▶ SELECTED TEXT:
begin
Sister Rafaela Mendoza was born October 24, 1907, in the town of San Diego de Alejandria in the state of Jalisco in Mexico. She was one of eight children of Gregorio and Jacinta Martinez Mendoza.

The Mexican Revolution began in 1910 when the government collapsed. There were violent battles for power, with several individuals vying to lead the country, including wealthy landowner Venustiano Carranza and General Pancho Villa. Carranza's faction eventually won out and he was elected president in 1917, but one-tenth of the country's population died in the civil war, and many northern Mexicans fled across the United States border to escape the violence, including the outright murder of partisans and their families.

This is Sr. Rafaela's story, in her own words, about how her family was threatened and forced to leave their home to seek a better life in the United States. The story culminates with the family eventually reaching Chicago. It was there in 1924 that Rafaela crossed paths with Father John Joseph Sigstein, who convinced Rafaela to join his fledgling Society of Missionary Catechists, which would later become Our Lady of Victory Missionary Sisters. Her sister Otilia later joined the community as well. Sr. Rafaela would serve 83 years as an OLVM Sister before she died in 2008 at the age of 100.

An Immigrant's Journey

By Sr. Rafaela Mendoza, OLVM (1907-2008)

My parents moved from San Diego to Leon, Guanajuato. My father was a merchant who brought fruit and vegetables from far and near. Often times he stayed away for days and weeks. It was at this time in December 13, 1914, when Otilia was born and father was away, when about 2 p.m. I was outside with my two cousins watching the cannonballs thundering and coming closer and closer to Leon. My grandmother came out and all excited and rushed us into a cellar and covered us over with big straw baskets and told us to lay still, otherwise the soldiers would kidnap us.

The cavalry troops came into our yard, went into the house and ransacked the place and took whatever they could see. When they came to the bedroom where Mother lay they demanded that she tell them where my father was. They believed that he belonged to Pancho Villa (these were Carrancistas — Carranza's soldiers — that came into Leon). They threatened to kill my mother and the newborn baby Otilia.
end
▶ DATA SEGMENT:
begin
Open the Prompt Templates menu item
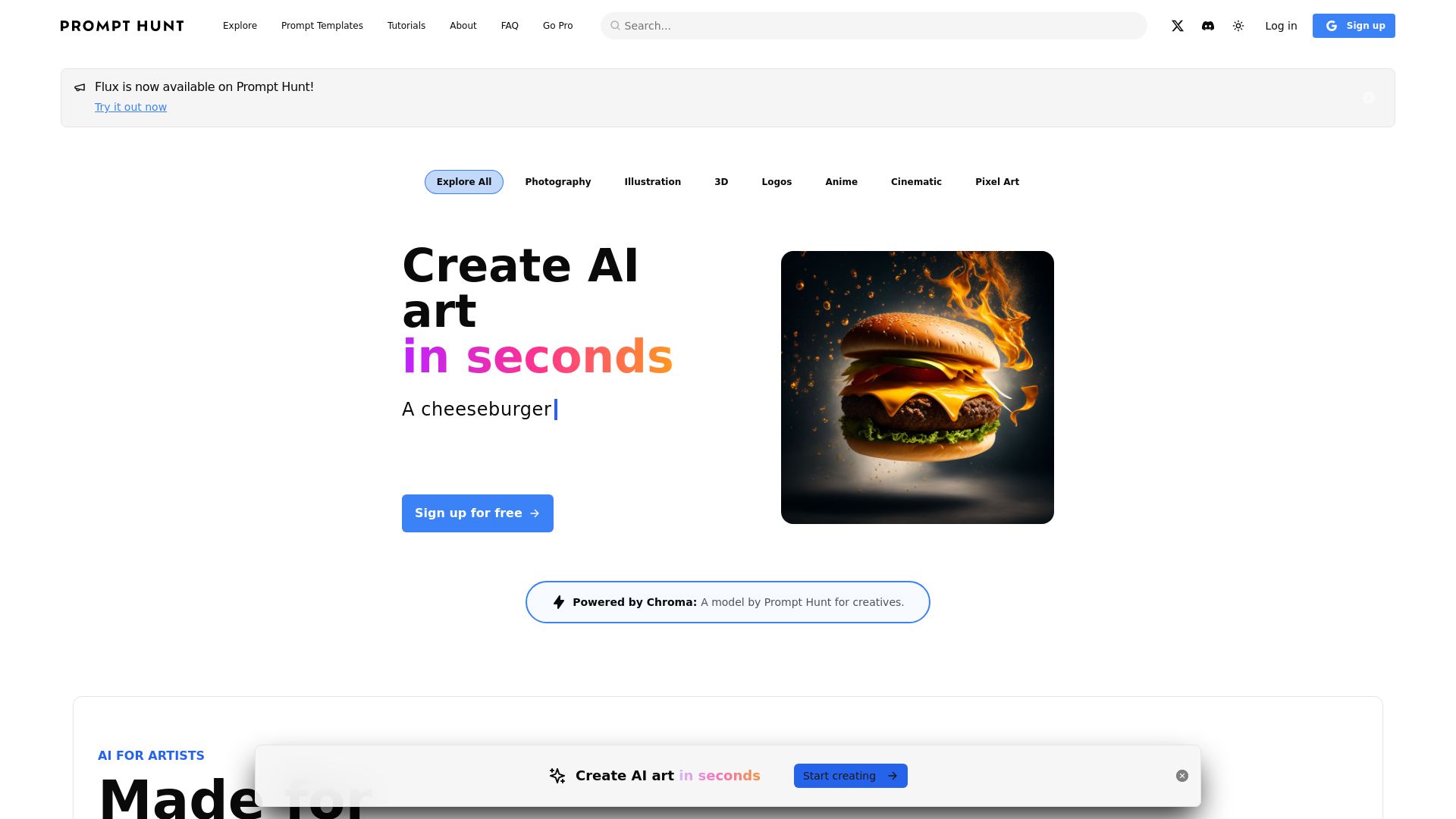322,26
end
▶ WORK INSTRUCTIONS:
[a] Say whether each statement agrees with the text about Sr. Rafaela Mendoza, answering yes or no and quoting the words of the text that decide it: (i) Rafaela was born in Leon, Guanajuato; (ii) Otilia was born on December 13, 1914; (iii) the soldiers who came into Leon belonged to Pancho Villa.
[b] According to the text about Sr. Rafaela Mendoza, what was her father's occupation?
The material comes from a separate source and is unrelated to the text about Sr. Rafaela Mendoza.

▶ SOLVED PROBLEMS:
[a]
(i) No: "was born October 24, 1907, in the town of San Diego de Alejandria in the state of Jalisco in Mexico"
(ii) Yes: "It was at this time in December 13, 1914, when Otilia was born"
(iii) No: "these were Carrancistas — Carranza's soldiers — that came into Leon"

[b] He was a merchant who brought fruit and vegetables from far and near.